似合うラボのアンケート結果 似合うラボのアンケート結果[クリックで拡大] 出所:ZOZO

 ZOZO 代表取締役社長兼CEOの澤田宏太郎氏は「似合うラボは、似合うを研究する施設だ。当社のファンションEC事業を拡大していく上で、服を買いたいという気持ちの前提となる『私に似合うファッションが欲しい』という上流を押さえることが重要だと考えているからだ。似合うラボでは、スタイリストを巻き込んで似合うの解明に挑んでいるが、なかなかに難しい」と語る。とはいえ、先述の良好なアンケート結果に加えて「似合うラボのサービスの使用前と使用後で写真を撮影しているが、総じて使用後はとてもいい笑顔になる。似合うを届けるということの満足度の高さをあらためて確認できた」(澤田氏)という。

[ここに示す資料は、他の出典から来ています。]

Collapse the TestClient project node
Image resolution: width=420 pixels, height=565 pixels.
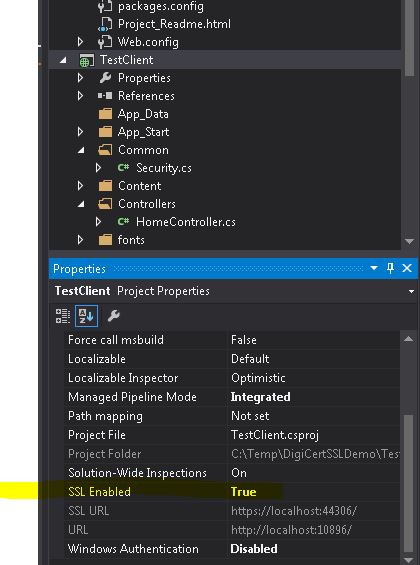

 また、似合うラボによる行動変容でも大きな効果が出ている。サービス体験者1000人のサービス体験から30日間の行動分析データでは、ファッションECサイトであるZOZOTOWNへの訪問頻度が約1.5倍に、ZOZOTOWNでの購入金額が約2倍になった。さらに、半年後になっても購入金額はサービス体験前の数十%増というレベルを維持している。澤田氏は「広告でもこれほどの効果はなかなか実現できない」と強調する。

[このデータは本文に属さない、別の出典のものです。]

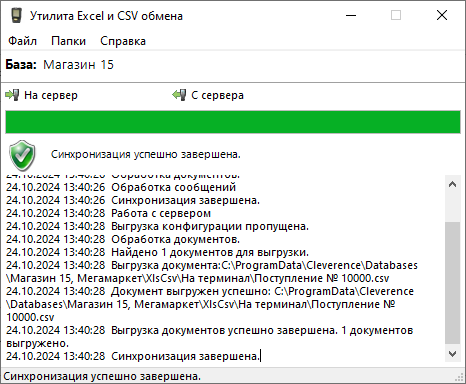Viewport: 466px width, 384px height.
Task: Open the Справка menu
Action: tap(123, 41)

似合うラボのサービス体験者の行動変容 似合うラボのサービス体験者の行動変容[クリックで拡大] 出所:ZOZO

 なお、会見に合わせて公開された似合うラボの未来構想の動画では、リアル店舗内に設置されたスマートミラーを用いて、似合うラボAIがファッションコーディネートを提案するイメージが描かれており、最後に「for 2026?」と出ていることから、早ければ2026年にもこのような形での実用化を目指していることが示された。ただし、「現在の似合うラボのサービスを担っているのは、AIが2割、スタイリストが8割という状態であり、コスト面からも展開を広げることは難しい。これをAIが8割、スタイリストが2割まで持っていければ、そういったことも可能になるだろう」と述べている。